--- START DATA FOR PROCESSING ---

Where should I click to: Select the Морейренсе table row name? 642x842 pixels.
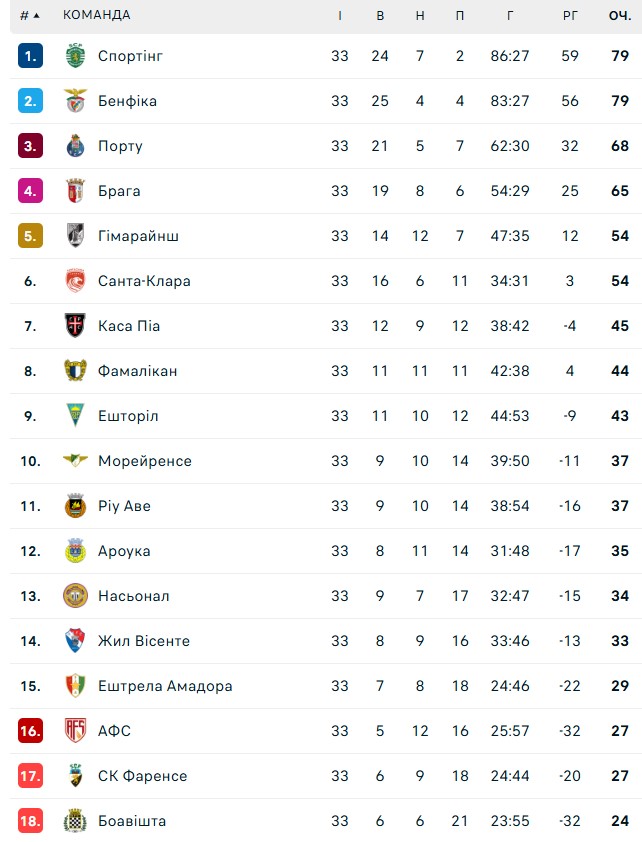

--- END DATA FOR PROCESSING ---
--- START DATA FOR PROCESSING ---

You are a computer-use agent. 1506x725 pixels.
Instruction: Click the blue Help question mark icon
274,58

--- END DATA FOR PROCESSING ---
--- START DATA FOR PROCESSING ---

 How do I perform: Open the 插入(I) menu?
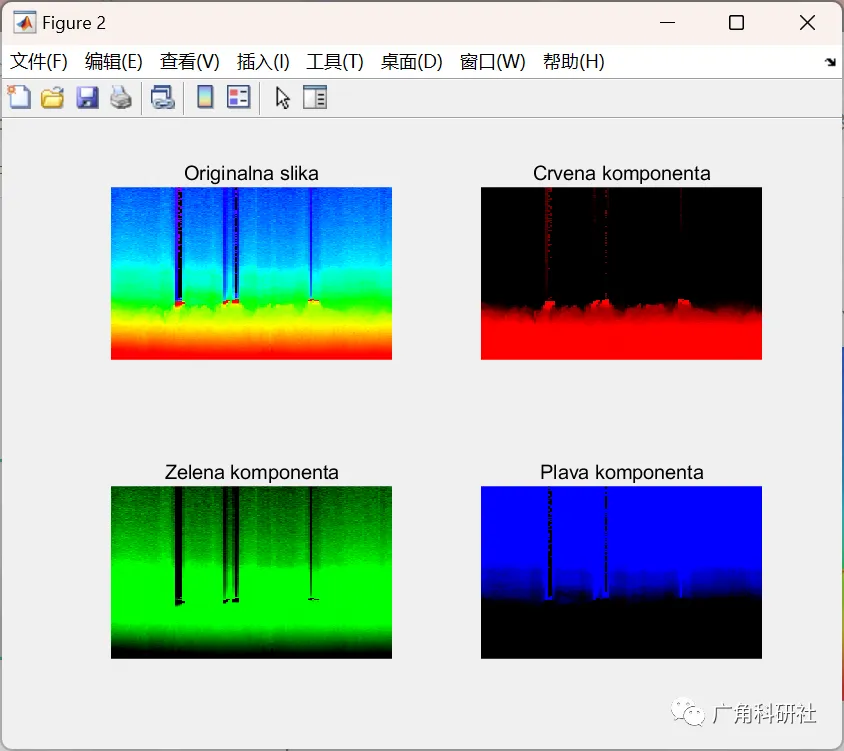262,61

--- END DATA FOR PROCESSING ---

TASK DIRECTIONS = Report each line in the records above that contains the string "pixels", copying the line in full. Case counts.

EXERCISE RESULT =
Where should I click to: Select the Морейренсе table row name? 642x842 pixels.
You are a computer-use agent. 1506x725 pixels.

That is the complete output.